A statistical perspective on non-deterministic polynomial-time hard ordering problems: Making use of design for order-of-addition experiments

• Published in: Computers & industrial engineering Vol. 162; p. 107773
• Main Authors: Chen, Jianbin, Peng, Jiayu, Lin, Dennis K.J.
• Format: Journal Article
• Language: English
• Published: Elsevier Ltd 01.12.2021
• Subjects: Design of experiment; NP-hard ordering problem; Scheduling problem; Statistical approach; NP-hard ordering problem; Statistical approach; Scheduling problem; Design of experiment
• ISSN: 0360-8352; 1879-0550
• DOI: 10.1016/j.cie.2021.107773

•A statistical methodology investigates the NP-hard ordering problems.•We use the tool of design of experiment (Order-of-Addition, OofA experiments).•An early work that connects the NP-hard ordering problem with OofA experiments.•The proposed methodology often yields the optimal (or nearly optimal) orders. The need for solving NP-hard problems emerges from many fields, including configuration, process monitoring, scheduling, planning, among others.
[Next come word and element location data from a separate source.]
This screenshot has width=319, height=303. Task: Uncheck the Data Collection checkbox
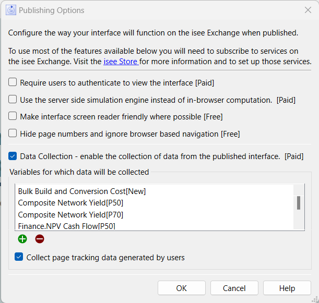coord(13,156)
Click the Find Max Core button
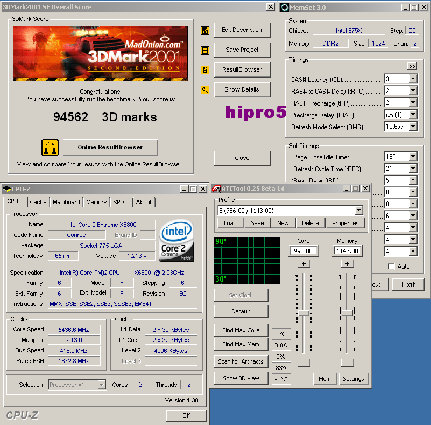Screen dimensions: 431x425 [241, 330]
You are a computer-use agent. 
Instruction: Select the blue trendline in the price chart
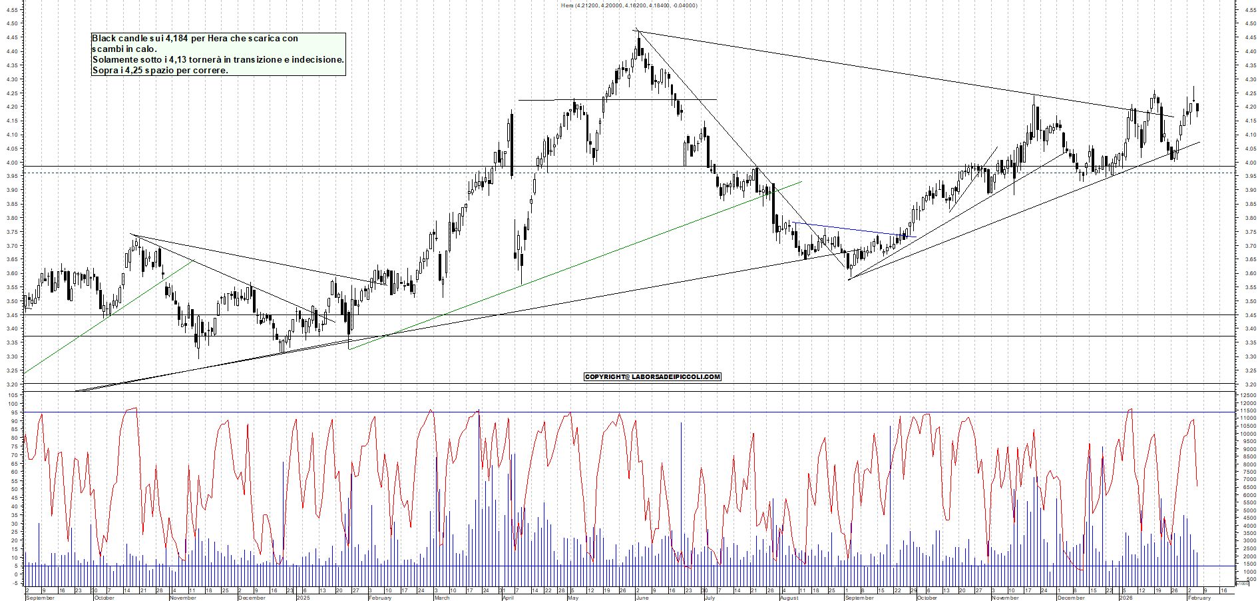coord(852,229)
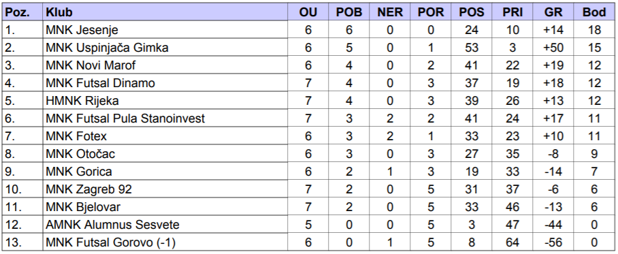Click the +50 goal difference value
This screenshot has width=618, height=254.
click(553, 48)
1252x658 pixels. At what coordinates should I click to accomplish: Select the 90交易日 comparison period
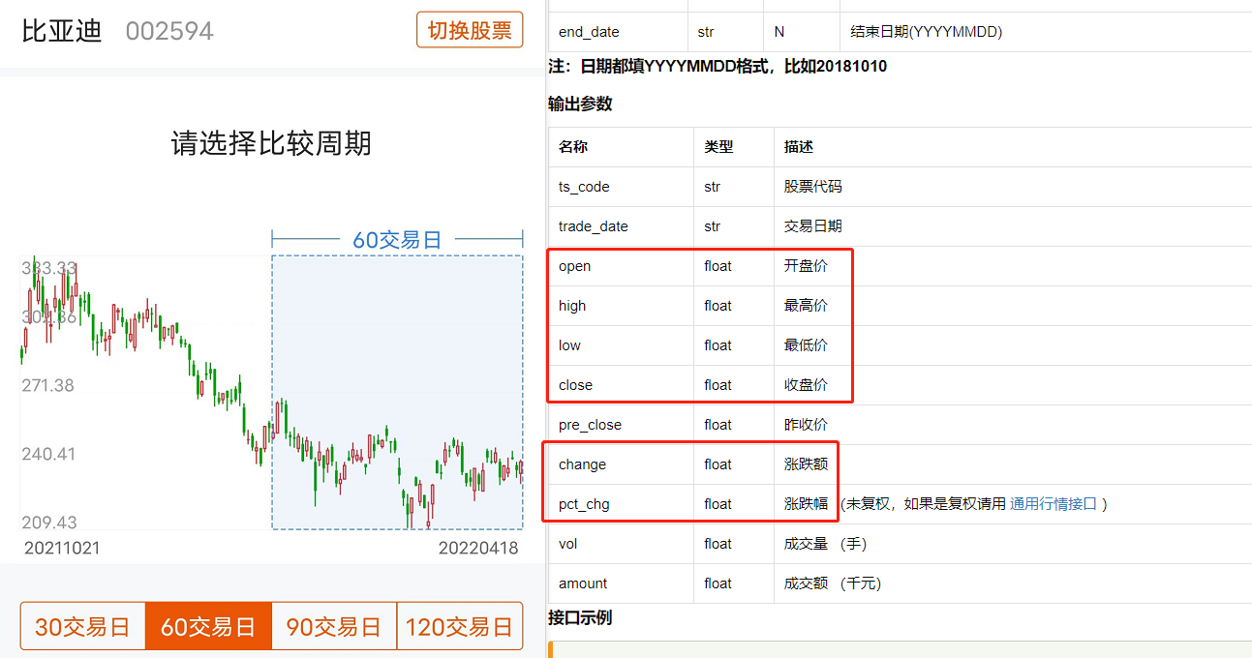pyautogui.click(x=333, y=626)
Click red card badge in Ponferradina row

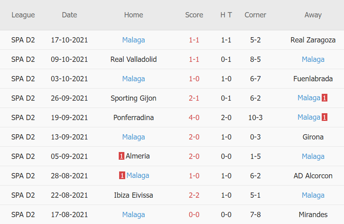[325, 117]

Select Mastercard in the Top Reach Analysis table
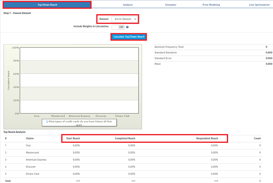point(32,153)
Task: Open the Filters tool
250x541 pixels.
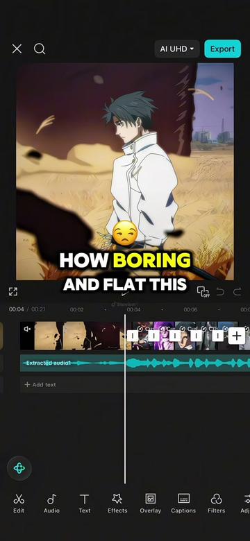Action: pos(217,503)
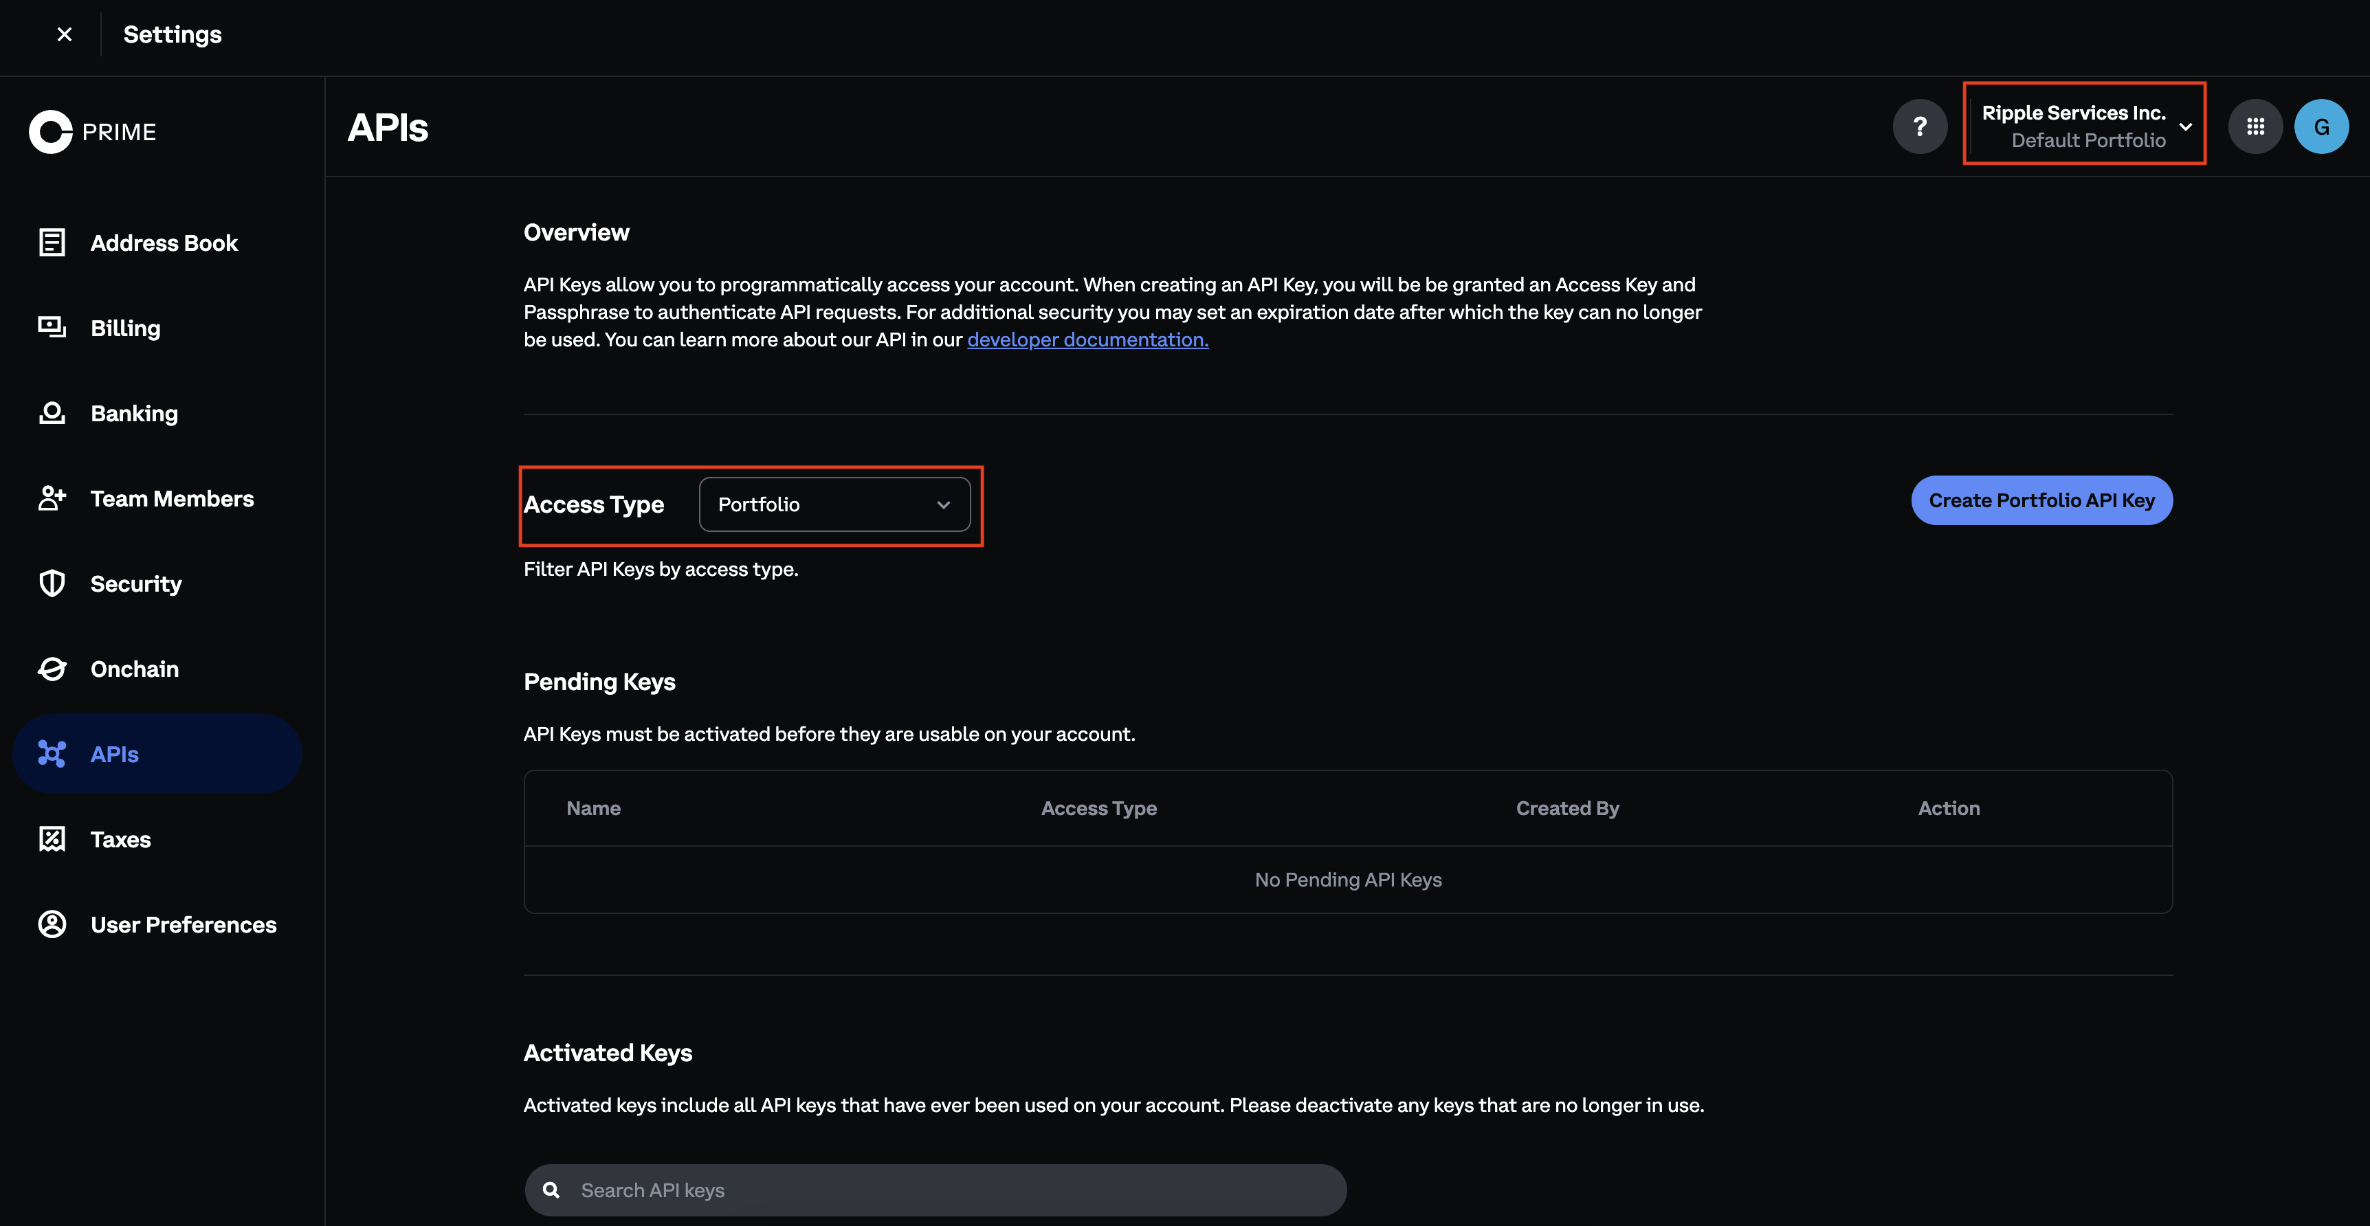This screenshot has width=2370, height=1226.
Task: Open the developer documentation link
Action: (1087, 338)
One type of NP-hard problem is the ordering problem, where the goal is to find the optimal sequence. This is, in fact, identical to the purpose of Order-of-Addition (OofA) problem. Based on this connection, this paper proposes a statistical methodology to infer solutions of NP-hard ordering problems via design of OofA experiments. An efficient pairwise-order (PWO) modeling approach is able to identify statistically significant PWO effects, and consequentially find the optimal order(s). In general, the proposed method could solve any NP-hard ordering problems, as long as its underlying structure can be adequately approximated by the PWO model. Empirical studies (Job scheduling problems and run orders problems) show that the proposed methodology often yields the optimal (or nearly optimal) orders. Theoretical support is given under specific setups. This paper is an interdisciplinary collaboration between statistics and optimization, and it pioneers an approach that connects two seemingly unrelated research topics together: the NP-hard ordering problems and the OofA experiments. We hope that the idea of this paper will provide a fresh perspective on NP-hard ordering problems and also motivate fruitful applications of the techniques related to OofA experiments.